[Opening PROVIDED ENTRIES section]

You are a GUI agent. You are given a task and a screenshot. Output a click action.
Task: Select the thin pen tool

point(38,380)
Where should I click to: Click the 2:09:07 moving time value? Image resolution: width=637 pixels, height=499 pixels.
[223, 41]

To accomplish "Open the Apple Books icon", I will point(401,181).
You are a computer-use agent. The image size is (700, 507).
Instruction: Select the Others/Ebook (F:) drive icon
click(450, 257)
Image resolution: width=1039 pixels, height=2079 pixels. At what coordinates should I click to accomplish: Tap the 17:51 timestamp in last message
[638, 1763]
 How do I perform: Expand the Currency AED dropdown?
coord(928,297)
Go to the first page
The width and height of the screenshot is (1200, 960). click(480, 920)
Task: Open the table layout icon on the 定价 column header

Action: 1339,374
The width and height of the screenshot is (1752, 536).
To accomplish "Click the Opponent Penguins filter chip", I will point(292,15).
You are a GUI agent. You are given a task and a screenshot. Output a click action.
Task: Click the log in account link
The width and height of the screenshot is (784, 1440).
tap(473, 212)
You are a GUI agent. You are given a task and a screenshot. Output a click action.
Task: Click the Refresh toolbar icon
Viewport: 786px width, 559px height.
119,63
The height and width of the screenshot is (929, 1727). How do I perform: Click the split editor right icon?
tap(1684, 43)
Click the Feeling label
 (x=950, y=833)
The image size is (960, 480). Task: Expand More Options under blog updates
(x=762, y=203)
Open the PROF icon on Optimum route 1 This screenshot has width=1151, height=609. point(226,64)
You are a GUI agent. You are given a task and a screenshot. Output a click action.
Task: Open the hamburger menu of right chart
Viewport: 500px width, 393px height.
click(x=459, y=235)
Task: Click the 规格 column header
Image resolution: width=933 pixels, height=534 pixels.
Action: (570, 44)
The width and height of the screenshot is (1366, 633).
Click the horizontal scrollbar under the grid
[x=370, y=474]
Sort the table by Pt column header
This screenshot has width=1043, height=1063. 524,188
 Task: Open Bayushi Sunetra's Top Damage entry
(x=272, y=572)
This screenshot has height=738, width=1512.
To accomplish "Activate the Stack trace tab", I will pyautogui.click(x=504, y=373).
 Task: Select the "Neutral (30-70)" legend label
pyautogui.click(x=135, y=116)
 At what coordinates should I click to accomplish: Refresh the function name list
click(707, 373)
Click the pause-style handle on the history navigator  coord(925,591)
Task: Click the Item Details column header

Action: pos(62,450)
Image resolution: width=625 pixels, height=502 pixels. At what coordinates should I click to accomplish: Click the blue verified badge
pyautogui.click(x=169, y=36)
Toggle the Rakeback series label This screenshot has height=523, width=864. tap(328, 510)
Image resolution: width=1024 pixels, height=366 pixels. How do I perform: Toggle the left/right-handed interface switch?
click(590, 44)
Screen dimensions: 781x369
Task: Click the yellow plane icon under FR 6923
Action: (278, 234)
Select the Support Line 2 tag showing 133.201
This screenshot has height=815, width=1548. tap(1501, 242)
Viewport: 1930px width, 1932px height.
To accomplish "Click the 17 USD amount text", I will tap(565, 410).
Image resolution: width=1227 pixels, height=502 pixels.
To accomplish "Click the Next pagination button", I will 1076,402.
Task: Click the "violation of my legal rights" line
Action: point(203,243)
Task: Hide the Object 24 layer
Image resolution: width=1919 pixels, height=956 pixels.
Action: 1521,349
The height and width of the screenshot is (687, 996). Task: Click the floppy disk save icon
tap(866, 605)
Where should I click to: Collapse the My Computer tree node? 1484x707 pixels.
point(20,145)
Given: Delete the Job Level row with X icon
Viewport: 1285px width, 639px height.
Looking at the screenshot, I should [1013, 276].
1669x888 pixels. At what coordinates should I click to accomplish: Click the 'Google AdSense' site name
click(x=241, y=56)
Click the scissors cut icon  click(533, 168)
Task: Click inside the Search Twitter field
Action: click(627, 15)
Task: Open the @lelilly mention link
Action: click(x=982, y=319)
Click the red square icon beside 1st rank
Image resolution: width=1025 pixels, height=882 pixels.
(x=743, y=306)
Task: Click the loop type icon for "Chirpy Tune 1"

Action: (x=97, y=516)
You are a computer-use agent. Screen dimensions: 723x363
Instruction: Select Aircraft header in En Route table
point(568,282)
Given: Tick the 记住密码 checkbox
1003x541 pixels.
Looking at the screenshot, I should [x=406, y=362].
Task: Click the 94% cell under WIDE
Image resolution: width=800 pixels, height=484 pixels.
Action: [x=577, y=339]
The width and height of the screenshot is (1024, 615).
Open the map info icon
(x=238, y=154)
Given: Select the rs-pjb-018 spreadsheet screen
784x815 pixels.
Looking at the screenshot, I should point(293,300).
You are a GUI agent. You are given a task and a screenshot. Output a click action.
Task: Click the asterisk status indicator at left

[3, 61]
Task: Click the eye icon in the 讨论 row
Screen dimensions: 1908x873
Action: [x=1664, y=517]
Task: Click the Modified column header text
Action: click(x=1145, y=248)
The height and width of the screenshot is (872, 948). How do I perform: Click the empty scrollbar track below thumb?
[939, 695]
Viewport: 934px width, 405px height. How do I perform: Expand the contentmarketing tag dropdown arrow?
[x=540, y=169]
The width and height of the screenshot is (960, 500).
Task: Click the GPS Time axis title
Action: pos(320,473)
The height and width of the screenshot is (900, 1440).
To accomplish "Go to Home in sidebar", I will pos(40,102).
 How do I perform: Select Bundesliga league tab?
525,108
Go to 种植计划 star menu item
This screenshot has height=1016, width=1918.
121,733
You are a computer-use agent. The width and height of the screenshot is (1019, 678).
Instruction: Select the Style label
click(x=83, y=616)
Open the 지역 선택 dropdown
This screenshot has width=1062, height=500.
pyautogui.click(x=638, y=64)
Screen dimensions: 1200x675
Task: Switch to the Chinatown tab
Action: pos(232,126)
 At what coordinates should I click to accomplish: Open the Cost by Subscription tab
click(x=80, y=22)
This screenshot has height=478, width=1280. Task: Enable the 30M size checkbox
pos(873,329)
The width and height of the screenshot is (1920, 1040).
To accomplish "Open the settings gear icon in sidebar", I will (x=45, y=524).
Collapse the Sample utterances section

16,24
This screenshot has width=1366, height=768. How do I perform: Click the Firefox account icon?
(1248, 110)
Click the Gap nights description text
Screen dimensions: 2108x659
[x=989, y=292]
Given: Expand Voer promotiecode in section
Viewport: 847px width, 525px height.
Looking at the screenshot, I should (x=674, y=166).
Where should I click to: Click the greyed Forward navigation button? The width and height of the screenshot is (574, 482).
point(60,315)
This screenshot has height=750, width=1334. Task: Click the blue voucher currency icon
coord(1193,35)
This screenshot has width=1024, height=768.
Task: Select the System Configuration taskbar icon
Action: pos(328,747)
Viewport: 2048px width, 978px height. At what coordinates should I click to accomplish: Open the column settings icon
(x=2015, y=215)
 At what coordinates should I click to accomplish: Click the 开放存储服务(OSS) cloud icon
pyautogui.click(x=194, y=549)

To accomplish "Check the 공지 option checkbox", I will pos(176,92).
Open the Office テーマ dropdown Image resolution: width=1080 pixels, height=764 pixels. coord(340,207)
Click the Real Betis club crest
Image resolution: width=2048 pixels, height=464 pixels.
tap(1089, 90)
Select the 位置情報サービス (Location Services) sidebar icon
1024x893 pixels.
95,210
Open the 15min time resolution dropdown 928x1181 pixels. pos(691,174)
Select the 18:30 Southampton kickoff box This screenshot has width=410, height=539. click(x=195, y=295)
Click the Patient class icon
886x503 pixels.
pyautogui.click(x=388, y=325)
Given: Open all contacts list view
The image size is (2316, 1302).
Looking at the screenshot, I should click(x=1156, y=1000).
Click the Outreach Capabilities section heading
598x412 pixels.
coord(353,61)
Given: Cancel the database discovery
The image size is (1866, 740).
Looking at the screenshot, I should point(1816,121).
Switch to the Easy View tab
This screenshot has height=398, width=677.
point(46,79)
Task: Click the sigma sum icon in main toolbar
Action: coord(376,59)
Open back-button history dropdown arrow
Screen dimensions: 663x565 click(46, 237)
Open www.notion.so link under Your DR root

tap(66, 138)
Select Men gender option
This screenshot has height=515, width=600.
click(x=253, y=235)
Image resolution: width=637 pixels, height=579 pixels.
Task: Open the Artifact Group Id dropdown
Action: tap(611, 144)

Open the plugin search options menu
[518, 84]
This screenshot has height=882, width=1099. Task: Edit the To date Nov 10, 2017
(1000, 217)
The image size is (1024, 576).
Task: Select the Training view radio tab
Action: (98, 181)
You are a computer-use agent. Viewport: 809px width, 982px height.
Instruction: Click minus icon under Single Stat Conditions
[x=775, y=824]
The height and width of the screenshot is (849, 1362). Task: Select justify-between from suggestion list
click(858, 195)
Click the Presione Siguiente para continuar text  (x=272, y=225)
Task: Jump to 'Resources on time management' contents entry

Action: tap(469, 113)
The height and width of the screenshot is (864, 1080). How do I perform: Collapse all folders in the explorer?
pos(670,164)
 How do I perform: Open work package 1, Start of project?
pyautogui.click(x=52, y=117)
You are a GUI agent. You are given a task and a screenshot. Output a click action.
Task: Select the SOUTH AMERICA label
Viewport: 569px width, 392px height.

[Closing PROVIDED ENTRIES section]

*WHAT IS NEEDED*: Copy each line of the entries in which the string "sidebar" is found.

*TASK SOLUTION*:
To accomplish "Go to Home in sidebar", I will pos(40,102).
To accomplish "Open the settings gear icon in sidebar", I will (x=45, y=524).
Select the 位置情報サービス (Location Services) sidebar icon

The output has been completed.